This year’s 40 Days for Life campaign is well under way in 306 American cities and towns, as well as others all over the world. This is a peaceful campaign of prayer, fasting and witness which aims to save babies by mounting prayer vigils outside abortion mills. It has been operating in England for several years now. I was privileged to meet its founder at a pro-life gala (pronounced “gail-a” in America) in the suburbs of Minneapolis.
David Bereit is a very unassuming man, I would guess in his 40s. He is neat and bespectacled, looking rather like my idea of an American academic or lawyer. He is extremely personable and relaxed, with a great sense of humour but also a kind of gravity and strength. When he speaks you realise that he is passionate but not fanatical. St Bernadette famously said: “My job is to inform, not to convince,” and David shares that attitude.
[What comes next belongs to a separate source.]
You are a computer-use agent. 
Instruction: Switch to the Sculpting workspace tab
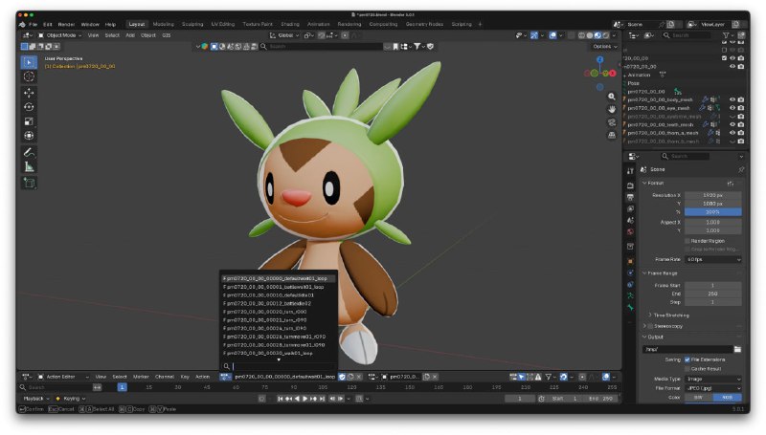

He launched 40 Days for Life as a grassroots response to the opening of an abortion clinic in his home town. A friend of his had said that something must be done, that they couldn’t passively accept this evil in the midst of their community. We have to organise people to stand outside and witness to what’s happening and to pray and fast, he insisted. David’s reaction was to feel that this was a little idealistic, a little extreme, and he managed to avoid further discussion because dinner was being served. But that night he couldn’t sleep for thinking about the ineluctable logic of what his friend had said.
Another crucial factor in his decision was a visit he made to Grand Rapids in 1994, to see a new pro-life crisis pregnancy centre. The old building at 72 Ransom Avenue had first been a synagogue and then been sold to a Greek Orthodox community. So for a century it had been a place where the living God had been worshipped. It was then bought by an abortion provider. Local Christians had regular prayed outside it, and when the building came on to the market again they made a successful bid. When David visited them, the new owners had been in the building for just four days. He described to me in detail what he saw.
There was a smart reception area where the women were separated from anyone accompanying them and directed into an attractive waiting room. Next door to this was a disused room full of rubbish, mould and cockroaches, just a flimsy partition away from the procedure room, in which he was horrified to see a brown rectangular stain in the middle of the floor where the operating table had stood. It was blood and rust and couldn’t be washed away.
Most disturbing, however, was a depression in the floor, a cavity hollowed out by the steps of the abortionist as he went backwards and forwards to and from the table retrieving instruments or adjusting machines. It spoke of the scale of the destruction which had taken place. Confidential records had been left behind when the facility closed, which confirmed that at least 22,000 abortions had been carried out there.